Peter Hallward describes how the international community has blocked the UN from having anything other than a military role since the coup that ousted Jean-Bertrand Aristide from power in 2004. 75% of the electorate had voted for Aristide, but he was considered too much of a threat by Haiti's tiny but all-powerful elite and was forced from power. Haitians are now angry, and desperately poor - more than half the population live on less than a dollar a day. Their economy and infrastructure has been decimated by structural adjustment. As Hallward says, "the city's basic infrastructure - running water, electricity, roads etc - remains woefully inadequate, often non-existent. The government's ability to mobilise any sort of disaster relief is next to nil."

As k-punk says, the responses to Hallward's article suggest that talking about Haiti's history is Marxist, not to mention immoral. Some construct a false, straw man argument that accuses anybody who doubts the international community's intentions of refusing to give to the Disaster Relief Fund. Well, fuck 'em - these people are clearly poisonous. Even though one has no real idea whether one's contribution will ever get to Port-au-Prince (Hillary Clinton and Ban Ki-Moon can get in, but food packages apparently cannot), one should surely cross one's fingers and give anyway.

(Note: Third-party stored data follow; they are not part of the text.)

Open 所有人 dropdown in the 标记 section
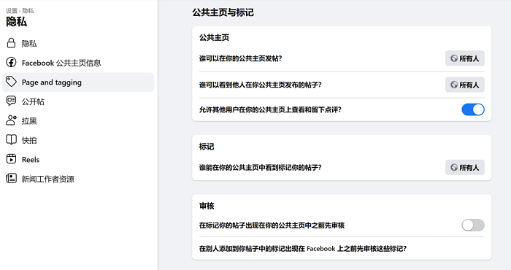Image resolution: width=511 pixels, height=270 pixels. [465, 167]
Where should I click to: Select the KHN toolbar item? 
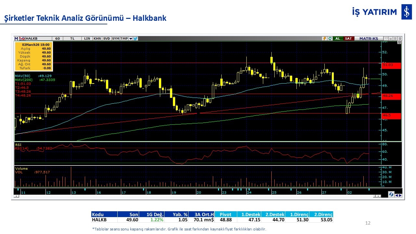(97, 38)
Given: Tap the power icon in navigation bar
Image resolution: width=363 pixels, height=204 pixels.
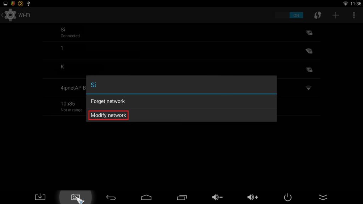Looking at the screenshot, I should 288,197.

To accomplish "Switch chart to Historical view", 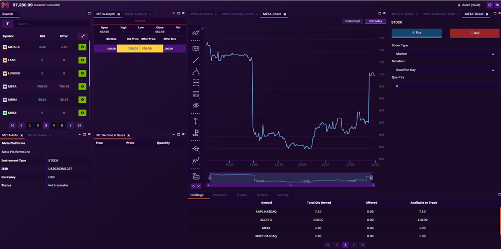I will click(352, 21).
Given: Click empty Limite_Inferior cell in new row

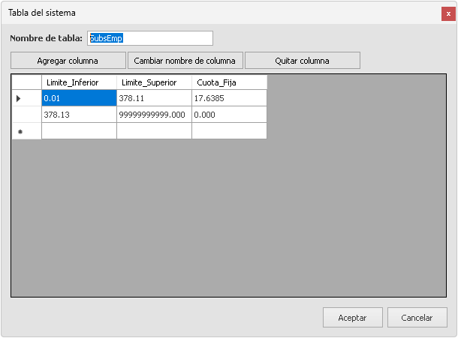Looking at the screenshot, I should pos(79,131).
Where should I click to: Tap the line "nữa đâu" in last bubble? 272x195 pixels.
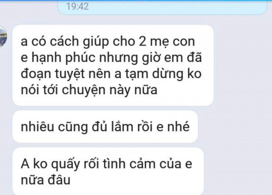point(45,180)
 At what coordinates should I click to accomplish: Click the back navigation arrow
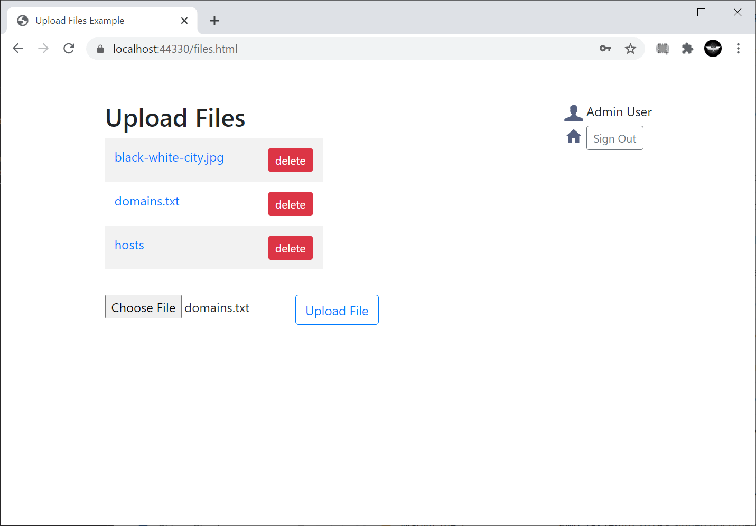(x=18, y=48)
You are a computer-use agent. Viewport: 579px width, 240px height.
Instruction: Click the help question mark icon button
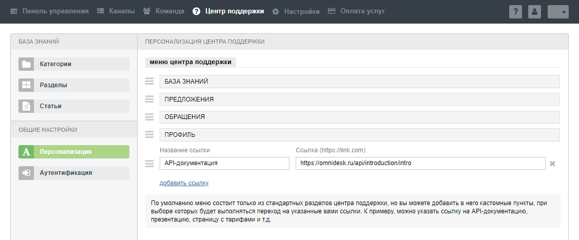coord(515,12)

Peter Hallward interviewed Aristide in 2006, a couple of years after the coup that forced him out. It is fascinating, especially his insights on working with international partners who are racist ("There is a psychological legacy of slavery: to lie for the white man isn't really lying at all, since white men don't lie") and who still see his country as a colony ("the Americans demanded that I dismiss these senators, what was I supposed to do? What would happen if a foreign government insisted that the US President dismiss an elected senator? It's absurd. The whole situation is simply racist.")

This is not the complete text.